━━━ Data supplied ━━━
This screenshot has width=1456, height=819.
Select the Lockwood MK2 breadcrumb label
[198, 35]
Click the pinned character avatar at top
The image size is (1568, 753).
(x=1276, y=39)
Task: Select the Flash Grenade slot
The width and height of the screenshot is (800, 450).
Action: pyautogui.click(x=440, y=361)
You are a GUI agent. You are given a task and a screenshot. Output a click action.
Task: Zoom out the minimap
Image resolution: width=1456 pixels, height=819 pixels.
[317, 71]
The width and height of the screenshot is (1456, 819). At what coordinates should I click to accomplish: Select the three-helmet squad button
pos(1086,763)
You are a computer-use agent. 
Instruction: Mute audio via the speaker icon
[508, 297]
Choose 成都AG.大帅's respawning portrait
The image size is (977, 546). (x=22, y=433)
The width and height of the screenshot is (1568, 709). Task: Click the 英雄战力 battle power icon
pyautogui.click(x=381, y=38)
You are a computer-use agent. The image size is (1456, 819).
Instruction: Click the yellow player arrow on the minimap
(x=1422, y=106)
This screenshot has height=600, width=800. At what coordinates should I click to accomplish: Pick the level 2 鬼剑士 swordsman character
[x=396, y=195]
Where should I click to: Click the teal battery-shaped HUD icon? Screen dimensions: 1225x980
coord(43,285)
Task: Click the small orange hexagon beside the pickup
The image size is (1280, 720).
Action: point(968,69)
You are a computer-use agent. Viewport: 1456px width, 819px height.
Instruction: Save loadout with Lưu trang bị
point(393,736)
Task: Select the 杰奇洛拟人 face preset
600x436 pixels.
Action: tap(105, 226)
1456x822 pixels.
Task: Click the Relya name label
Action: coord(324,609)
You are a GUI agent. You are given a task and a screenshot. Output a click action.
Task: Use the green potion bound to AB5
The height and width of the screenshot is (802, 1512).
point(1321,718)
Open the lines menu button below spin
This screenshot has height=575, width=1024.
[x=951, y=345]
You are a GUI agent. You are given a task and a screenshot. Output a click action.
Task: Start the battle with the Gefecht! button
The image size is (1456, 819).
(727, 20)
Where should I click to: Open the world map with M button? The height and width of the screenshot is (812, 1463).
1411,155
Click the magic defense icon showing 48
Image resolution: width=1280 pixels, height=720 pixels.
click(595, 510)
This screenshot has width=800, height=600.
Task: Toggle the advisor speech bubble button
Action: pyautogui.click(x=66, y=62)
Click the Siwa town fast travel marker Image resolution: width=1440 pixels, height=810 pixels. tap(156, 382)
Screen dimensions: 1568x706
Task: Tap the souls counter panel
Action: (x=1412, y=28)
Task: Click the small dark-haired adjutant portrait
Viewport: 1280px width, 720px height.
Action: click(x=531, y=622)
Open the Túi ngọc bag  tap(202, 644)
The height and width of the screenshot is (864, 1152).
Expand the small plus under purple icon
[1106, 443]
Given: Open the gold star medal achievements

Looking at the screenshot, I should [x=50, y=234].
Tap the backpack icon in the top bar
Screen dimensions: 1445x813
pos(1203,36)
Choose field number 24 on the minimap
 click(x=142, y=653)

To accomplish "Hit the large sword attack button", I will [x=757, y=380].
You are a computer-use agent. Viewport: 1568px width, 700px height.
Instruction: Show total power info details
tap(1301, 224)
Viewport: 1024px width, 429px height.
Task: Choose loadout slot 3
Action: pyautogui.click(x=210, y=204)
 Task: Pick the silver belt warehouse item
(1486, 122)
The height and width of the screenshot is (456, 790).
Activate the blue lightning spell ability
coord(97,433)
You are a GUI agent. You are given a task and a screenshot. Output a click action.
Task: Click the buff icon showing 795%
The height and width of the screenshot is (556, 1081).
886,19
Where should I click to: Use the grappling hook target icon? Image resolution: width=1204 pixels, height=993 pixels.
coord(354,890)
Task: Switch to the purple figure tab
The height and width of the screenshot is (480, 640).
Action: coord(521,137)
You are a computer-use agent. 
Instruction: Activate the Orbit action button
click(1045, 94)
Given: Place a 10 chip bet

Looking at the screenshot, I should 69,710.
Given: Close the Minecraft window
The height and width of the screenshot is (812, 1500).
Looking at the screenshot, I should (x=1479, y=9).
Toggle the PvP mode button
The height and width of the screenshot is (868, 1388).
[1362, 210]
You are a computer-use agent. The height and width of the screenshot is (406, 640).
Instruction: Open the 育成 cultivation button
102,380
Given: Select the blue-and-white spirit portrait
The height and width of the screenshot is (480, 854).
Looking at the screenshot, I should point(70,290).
━━━
Given instruction:
Which lines in the records contain the word "label"? Locate each one and copy it in full.

Worked answer:
Select the Lockwood MK2 breadcrumb label
Task: Click the Relya name label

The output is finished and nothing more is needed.